Is this a bad sign: smartd: 1 Currently unreadable (pending) sectors....?

Status
Not open for further replies.

HHawk

Contributor
Joined
Jun 8, 2011
Messages
176
Mod note:

For anyone reading this thread in 2018 or beyond:

Don't try to magically "fix" your hard drives. Even if you could, their firmware presents an interface far too abstract for you to accomplish anything meaningful.

If your drives are failing (in other words, presenting bad sectors or read/write errors or the like, not interface issues like CRC errors), replace them:
https://forums.freenas.org/index.php?resources/replacing-a-failed-failing-disk.75/

- Ericloewe




I am running a 6-disk setup in raidz2 (ZFS) and I recently noticed the following message:

smartd[2713]: Device: /dev/ada2, 1 Currently unreadable (pending) sectors

Sometimes the above messages shows up a few times (only on ada2) and sometimes it doesn't show up.

Does this mean that one of the 6 harddisk is damaged and will soon stop completely? Or how do I need to read this?

And does this that I need to replace the harddisk soon?

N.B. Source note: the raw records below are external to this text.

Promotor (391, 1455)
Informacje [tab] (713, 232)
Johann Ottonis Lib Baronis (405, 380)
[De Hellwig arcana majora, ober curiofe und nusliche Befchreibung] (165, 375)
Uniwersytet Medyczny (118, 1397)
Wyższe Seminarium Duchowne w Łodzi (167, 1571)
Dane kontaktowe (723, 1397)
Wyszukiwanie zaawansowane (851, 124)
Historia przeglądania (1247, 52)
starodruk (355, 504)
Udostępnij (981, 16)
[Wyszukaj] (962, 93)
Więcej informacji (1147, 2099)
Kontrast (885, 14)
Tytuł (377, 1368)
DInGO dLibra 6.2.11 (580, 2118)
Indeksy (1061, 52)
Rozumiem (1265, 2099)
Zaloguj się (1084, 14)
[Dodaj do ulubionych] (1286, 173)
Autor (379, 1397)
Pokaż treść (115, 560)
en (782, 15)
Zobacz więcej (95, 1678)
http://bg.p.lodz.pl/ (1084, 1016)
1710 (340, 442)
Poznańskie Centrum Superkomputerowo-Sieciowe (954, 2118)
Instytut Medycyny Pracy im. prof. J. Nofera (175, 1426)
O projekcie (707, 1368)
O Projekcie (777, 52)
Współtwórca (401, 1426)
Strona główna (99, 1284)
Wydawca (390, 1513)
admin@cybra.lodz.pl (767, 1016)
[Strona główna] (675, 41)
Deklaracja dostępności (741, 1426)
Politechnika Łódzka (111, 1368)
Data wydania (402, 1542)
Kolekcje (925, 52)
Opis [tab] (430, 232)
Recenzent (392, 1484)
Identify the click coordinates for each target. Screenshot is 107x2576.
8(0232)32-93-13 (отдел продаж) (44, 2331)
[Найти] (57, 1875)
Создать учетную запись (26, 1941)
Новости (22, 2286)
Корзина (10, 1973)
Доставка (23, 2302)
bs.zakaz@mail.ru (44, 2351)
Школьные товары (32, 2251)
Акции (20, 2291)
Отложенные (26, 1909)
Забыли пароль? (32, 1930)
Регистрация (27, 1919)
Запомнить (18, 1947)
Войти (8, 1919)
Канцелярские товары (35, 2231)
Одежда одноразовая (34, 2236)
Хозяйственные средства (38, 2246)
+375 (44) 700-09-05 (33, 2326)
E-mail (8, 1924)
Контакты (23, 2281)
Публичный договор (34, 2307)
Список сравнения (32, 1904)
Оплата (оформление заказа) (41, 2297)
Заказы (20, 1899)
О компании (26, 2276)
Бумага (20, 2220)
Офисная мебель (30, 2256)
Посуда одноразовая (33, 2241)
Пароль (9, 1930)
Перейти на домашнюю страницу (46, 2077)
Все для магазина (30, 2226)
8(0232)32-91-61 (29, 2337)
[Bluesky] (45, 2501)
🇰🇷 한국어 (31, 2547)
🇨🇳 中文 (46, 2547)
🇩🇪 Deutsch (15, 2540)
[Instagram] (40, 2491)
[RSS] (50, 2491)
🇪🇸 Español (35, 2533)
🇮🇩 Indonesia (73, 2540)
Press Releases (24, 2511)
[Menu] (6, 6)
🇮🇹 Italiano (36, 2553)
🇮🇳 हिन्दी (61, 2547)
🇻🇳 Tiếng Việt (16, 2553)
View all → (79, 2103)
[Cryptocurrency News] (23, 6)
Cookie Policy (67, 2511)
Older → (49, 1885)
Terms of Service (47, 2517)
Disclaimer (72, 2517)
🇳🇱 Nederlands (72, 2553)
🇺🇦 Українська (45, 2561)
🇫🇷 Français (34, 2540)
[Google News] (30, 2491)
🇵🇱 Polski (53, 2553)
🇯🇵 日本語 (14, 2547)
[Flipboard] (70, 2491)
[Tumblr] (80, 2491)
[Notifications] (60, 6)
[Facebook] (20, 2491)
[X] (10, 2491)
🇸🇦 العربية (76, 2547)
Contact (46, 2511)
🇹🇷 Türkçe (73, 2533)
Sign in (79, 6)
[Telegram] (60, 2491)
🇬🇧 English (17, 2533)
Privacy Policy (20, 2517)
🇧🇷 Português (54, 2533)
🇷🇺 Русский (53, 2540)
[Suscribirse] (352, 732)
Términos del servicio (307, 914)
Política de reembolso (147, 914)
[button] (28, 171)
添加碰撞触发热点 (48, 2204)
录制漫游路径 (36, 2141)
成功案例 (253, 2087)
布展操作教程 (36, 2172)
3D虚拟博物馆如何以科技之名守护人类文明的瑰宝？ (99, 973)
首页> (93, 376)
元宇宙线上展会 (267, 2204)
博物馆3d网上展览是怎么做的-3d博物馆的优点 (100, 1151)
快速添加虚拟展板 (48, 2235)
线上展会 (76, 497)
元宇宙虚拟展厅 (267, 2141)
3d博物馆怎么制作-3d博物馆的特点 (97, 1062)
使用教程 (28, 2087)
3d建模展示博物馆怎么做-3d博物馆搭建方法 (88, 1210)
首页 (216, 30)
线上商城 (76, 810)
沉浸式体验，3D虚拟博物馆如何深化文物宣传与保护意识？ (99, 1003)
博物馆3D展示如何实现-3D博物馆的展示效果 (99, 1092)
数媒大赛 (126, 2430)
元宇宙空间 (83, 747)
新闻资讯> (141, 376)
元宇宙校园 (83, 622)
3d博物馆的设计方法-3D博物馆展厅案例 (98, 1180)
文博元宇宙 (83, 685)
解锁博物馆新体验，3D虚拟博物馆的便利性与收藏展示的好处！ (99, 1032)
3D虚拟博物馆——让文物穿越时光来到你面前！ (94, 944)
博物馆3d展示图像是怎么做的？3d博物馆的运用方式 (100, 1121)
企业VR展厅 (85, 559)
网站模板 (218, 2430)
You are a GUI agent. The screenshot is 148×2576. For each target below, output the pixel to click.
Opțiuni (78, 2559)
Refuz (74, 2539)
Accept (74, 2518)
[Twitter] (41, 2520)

Since I am still pretty new to FreeNAS (and FreeBSD) is replacing a harddisk a raidz2 difficult within FreeNAS? Any pointers and / or advice?

I am really scared to lose any date...

Oh and, according to FreeNAS' Alert System it says: OK: The volume storage (ZFS) status is HEALTHY
Also scrubbing doesn't show any other errors. I am only getting messages like the one above...
 
Last edited by a moderator:

paleoN

Wizard
Joined
Apr 22, 2012
Messages
1,403
Does this mean that one of the 6 harddisk is damaged and will soon stop completely? Or how do I need to read this?
It means there are 1 or more bad sectors on ada2. What's the output of:
Code:
smartctl -q noserial -a /dev/ada2


And does this that I need to replace the harddisk soon? Since I am still pretty new to FreeNAS (and FreeBSD) is replacing a harddisk a raidz2 difficult within FreeNAS? Any pointers and / or advice?
If it's just the one sector then no. As long as you are on 8.2 & up the GUI replace should work well. I would review the docs. Keep in mind with raidz2 you need to lose two entire disks before you need to worry.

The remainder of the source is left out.